**ARTICLE**
Alvin Gibbs sera-t-il dédommagé ?
12 septembre 2004
Montréal, le dimanche 12 septembre 2004
– Alvin Gibbs, cet éducateur faussement accusé, vient de faire
quelques pas de plus vers son retour à une vie normale. Vendredi
après-midi, la Cour supérieure lui a de nouveau donner raison. La
Cour a rejeté la requête en révision judiciaire présentée par son
employeur, les Centres de la jeunesse et de la famille Batshaw.
Batshaw tentait de faire casser la décision arbitrale favorable à
l’éducateur qui a ordonné le retour à son emploi. Dans son jugement
rendu à l’audience, le juge François Bélanger a rappelé que tous
les tribunaux sont arrivés à la même conclusion, soit le rejet de
toutes les accusations contre l’éducateur.
Pour Gerry Joyce, du Syndicat canadien de la
fonction publique (SCFP-FTQ), il est plus que temps de dédommager
Alvin Gibbs pour les inconvénients qu’il a subis «Au SCFP, on a
toujours cru à la bonne foi d’Alvin et on ne l’a jamais laissé
tomber, a-t-il déclaré. Maintenant, c’est assez. Après trois
jugements favorables à Alvin, j’espère que l’employeur va prendre
ses responsabilités et le dédommager pleinement. Sa vie a déjà été
assez pénible depuis quatre ans, il faut que ça finisse.»

**CONSIGNES**
[1] Répondez à ces questions sur l'article consacré à Alvin Gibbs :
(a) Quelle cour a rejeté la requête en révision judiciaire, et à quel moment ?
(b) Quel juge a rendu le jugement à l'audience ?
(c) Quel syndicat Gerry Joyce représente-t-il ?
[2] Poursuivez l'article sur Alvin Gibbs après sa dernière phrase.
Les lignes proviennent d'une source distincte de l'article.

**LIGNES EXTRAITES**
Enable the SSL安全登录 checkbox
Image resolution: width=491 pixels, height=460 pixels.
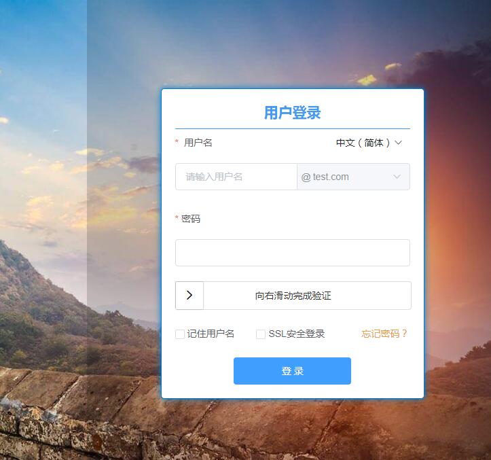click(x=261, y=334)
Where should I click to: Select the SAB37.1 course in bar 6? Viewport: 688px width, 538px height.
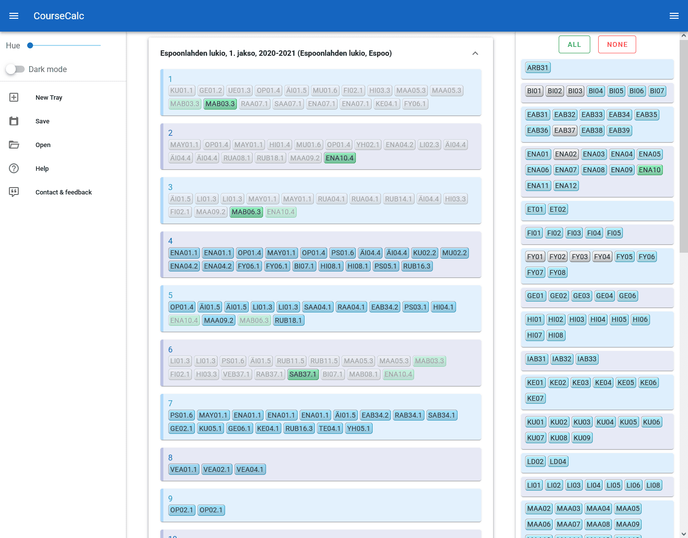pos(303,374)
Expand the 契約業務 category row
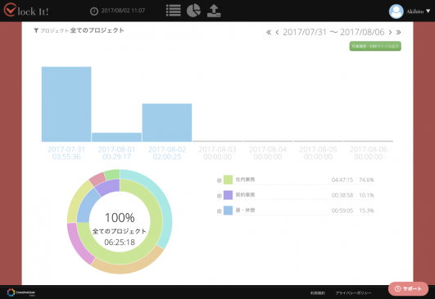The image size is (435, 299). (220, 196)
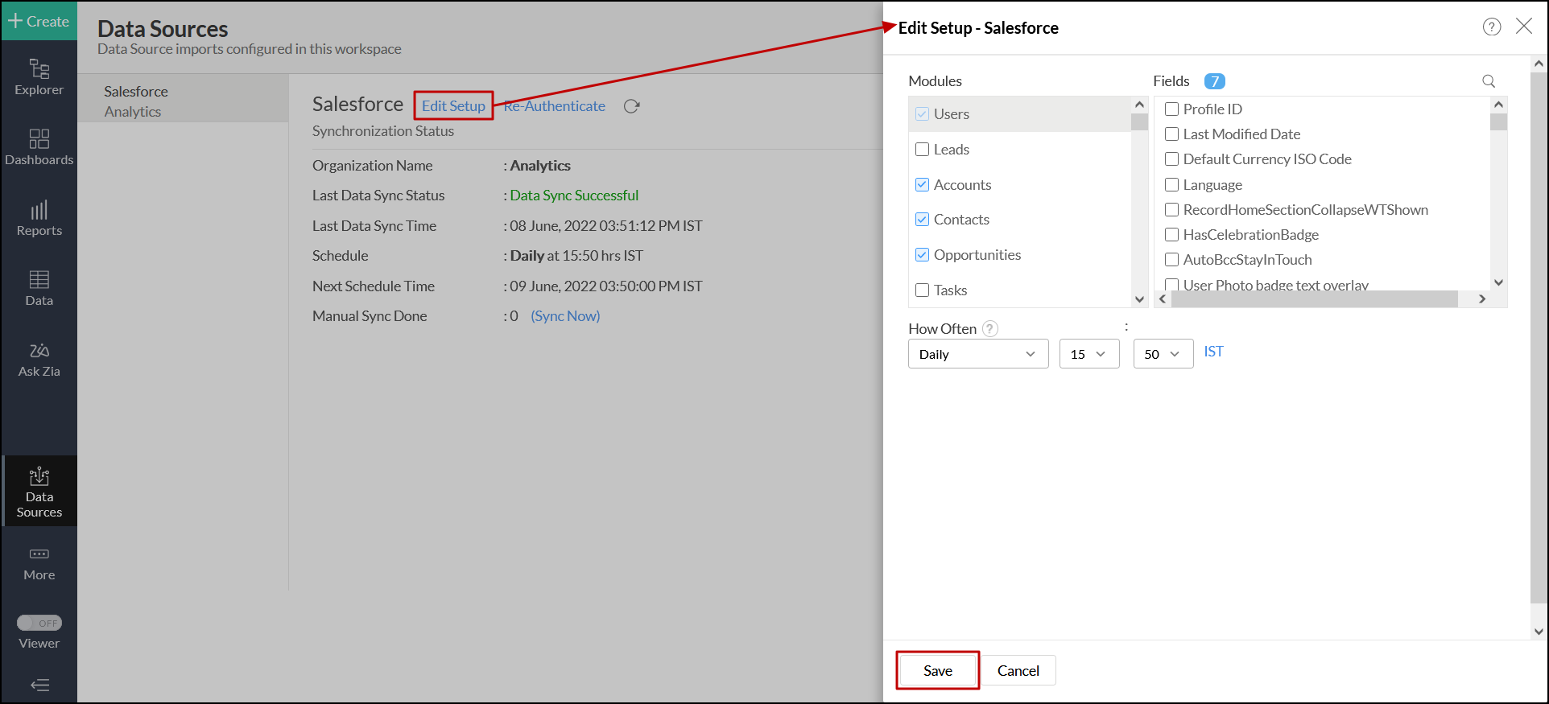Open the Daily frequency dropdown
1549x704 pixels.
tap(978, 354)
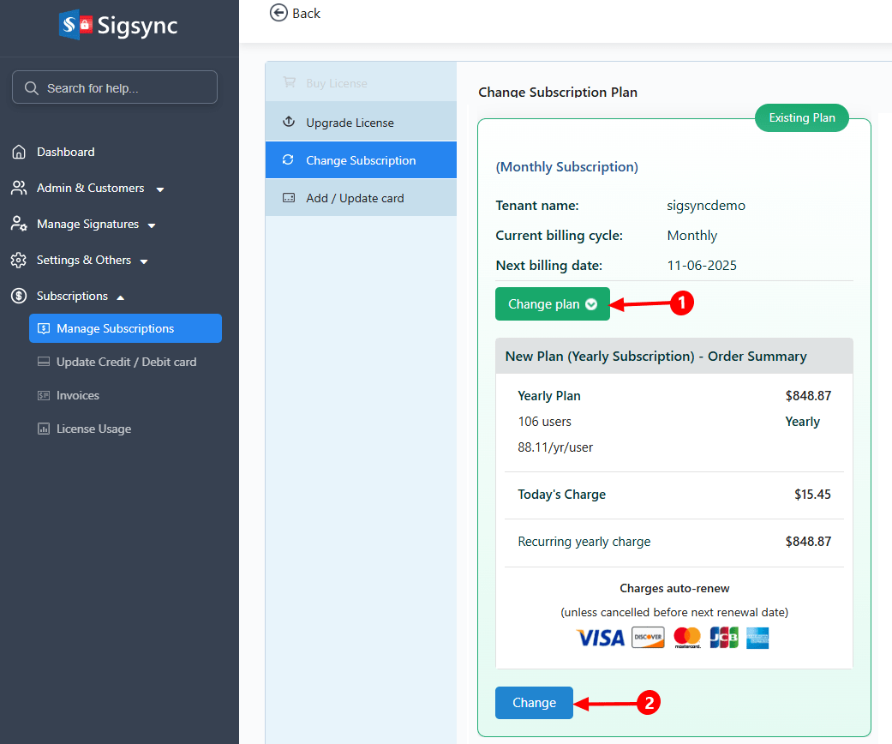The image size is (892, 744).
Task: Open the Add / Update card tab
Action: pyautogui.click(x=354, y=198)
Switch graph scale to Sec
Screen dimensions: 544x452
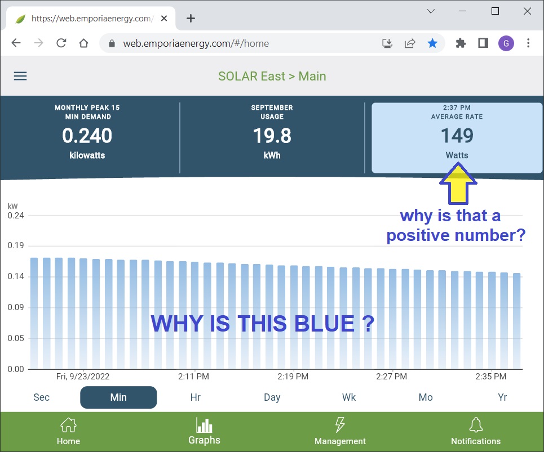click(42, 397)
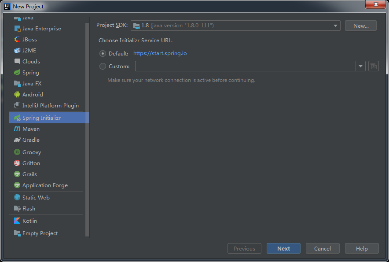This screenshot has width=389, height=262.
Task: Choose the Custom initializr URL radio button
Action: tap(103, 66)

--

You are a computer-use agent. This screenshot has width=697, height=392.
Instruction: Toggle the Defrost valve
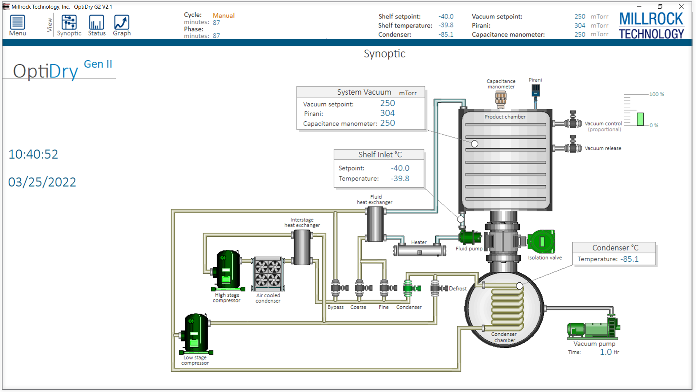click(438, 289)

--

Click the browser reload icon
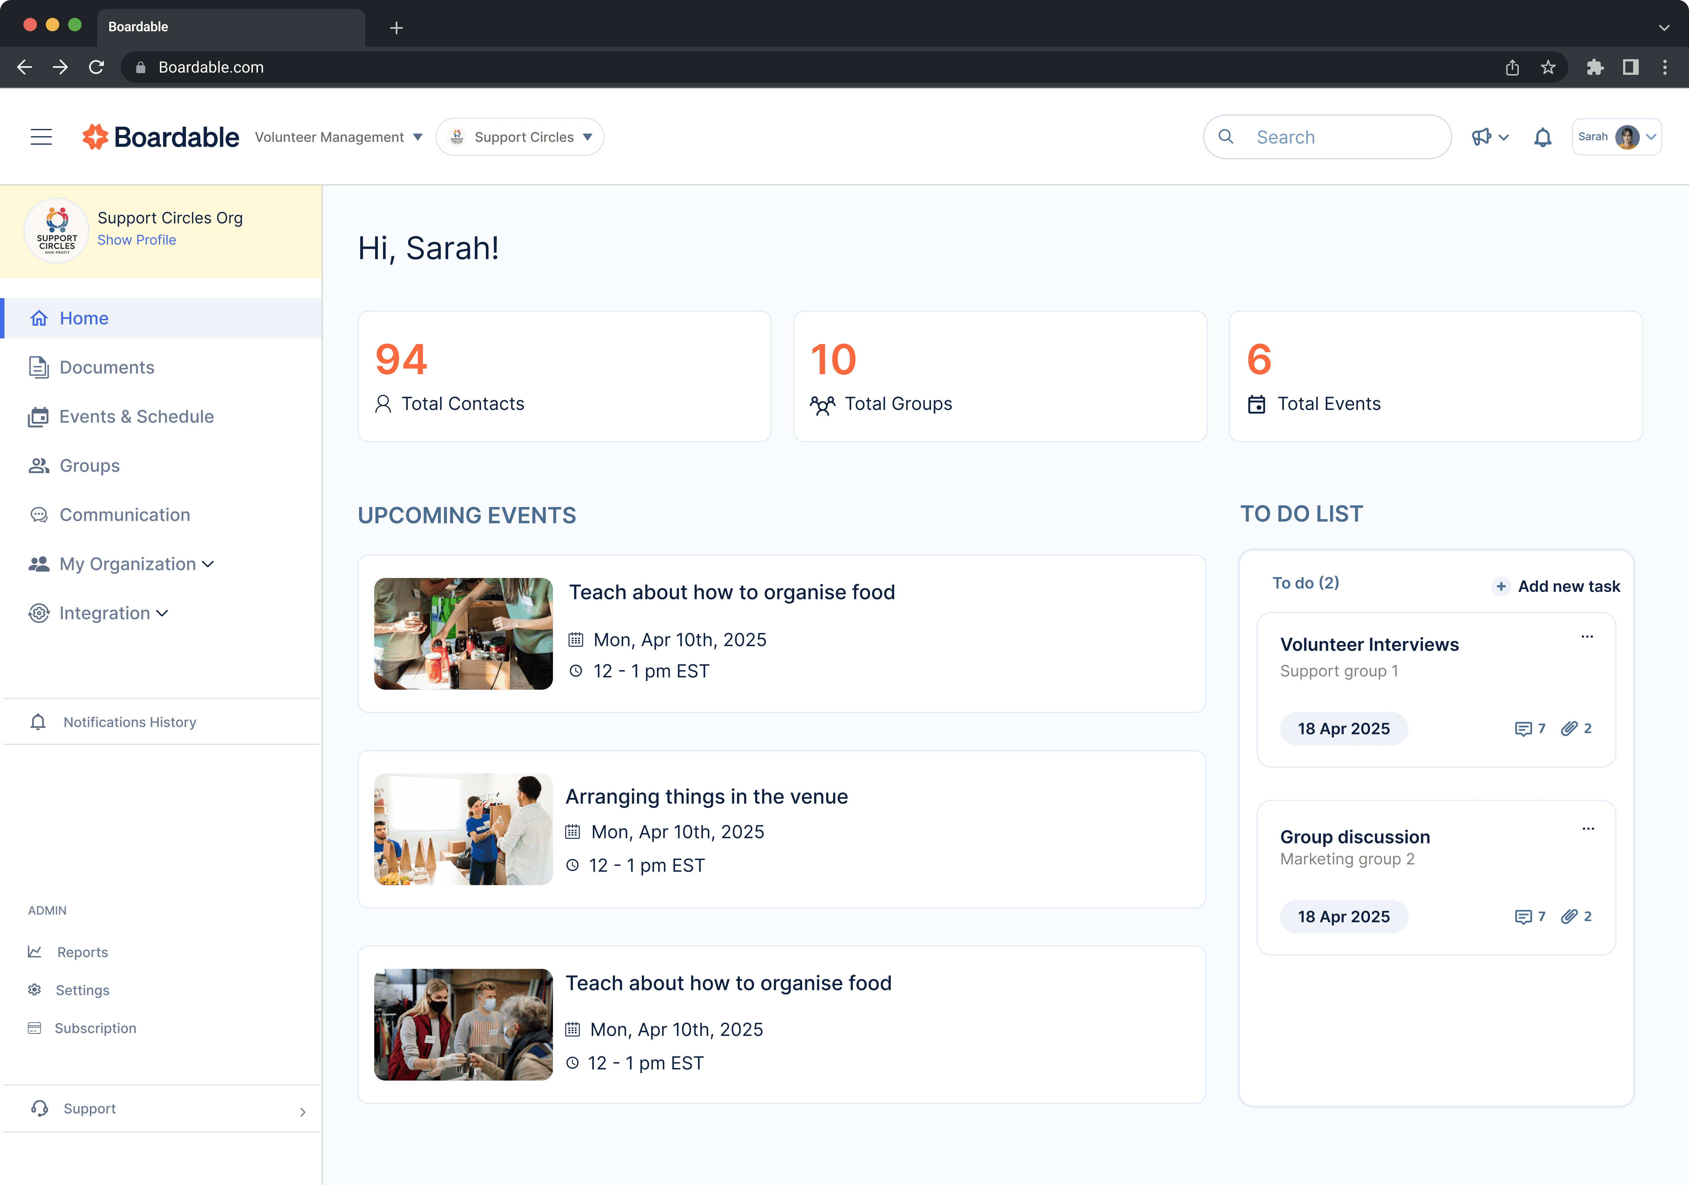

**RÉPONSES**
[1]
(a) La Cour supérieure, le vendredi après-midi.
(b) Le juge François Bélanger.
(c) Le Syndicat canadien de la fonction publique (SCFP-FTQ).

[2]
Rappel des faits
Depuis quatre ans, l’éducateur a vécu un véritable enfer, digne des
romans de Kafka. Il est d’abord suspendu de son emploi en octobre
2000, puis congédié par son employeur en mars 2001. La direction
des Centres de la jeunesse et de la famille Batshaw croit alors
qu’il s’est livré à des «activités sexuelles» avec de jeunes
bénéficiaires. Par la suite, en septembre 2001, des accusations
criminelles sont déposées contre lui, pour les mêmes motifs. Toutes
ces accusations sont finalement rejetées, aussi bien par le
tribunal d’arbitrage que par la Cour du Québec.
En novembre 2003, dans une décision longue de 103 pages, après 23
séances d’audition étalées sur deux ans, l’arbitre de grief
Jean-Marie Lavoie rejetait toutes les accusations et ordonnait la
réintégration immédiate de l’éducateur dans ses fonctions. Le 1er
juin dernier, la juge Élisabeth Corté de la Cour du Québec
rejetait, elle aussi, les cinq chefs d’accusation à l’encontre
d’Alvin Gibbs.
Malgré ces deux jugements favorables à l’employé, le Centre Batshaw
a quand même demandé une révision judiciaire de la décision
arbitrale. Il prétendait l’illégalité de la décision de l’arbitre,
invoquant que, dans l’attente de son procès, l’éducateur était sous
le coup d’une ordonnance de la Cour du Québec. Dans son jugement de
vendredi, la Cour supérieure fait cependant remarquer que le Centre
Batshaw est plutôt mal venu d’attaquer la décision rendue par
l’arbitre puisqu’il s’était lui-même opposé à une suspension de
l’arbitrage durant les procédures pénales (page 3 du jugement).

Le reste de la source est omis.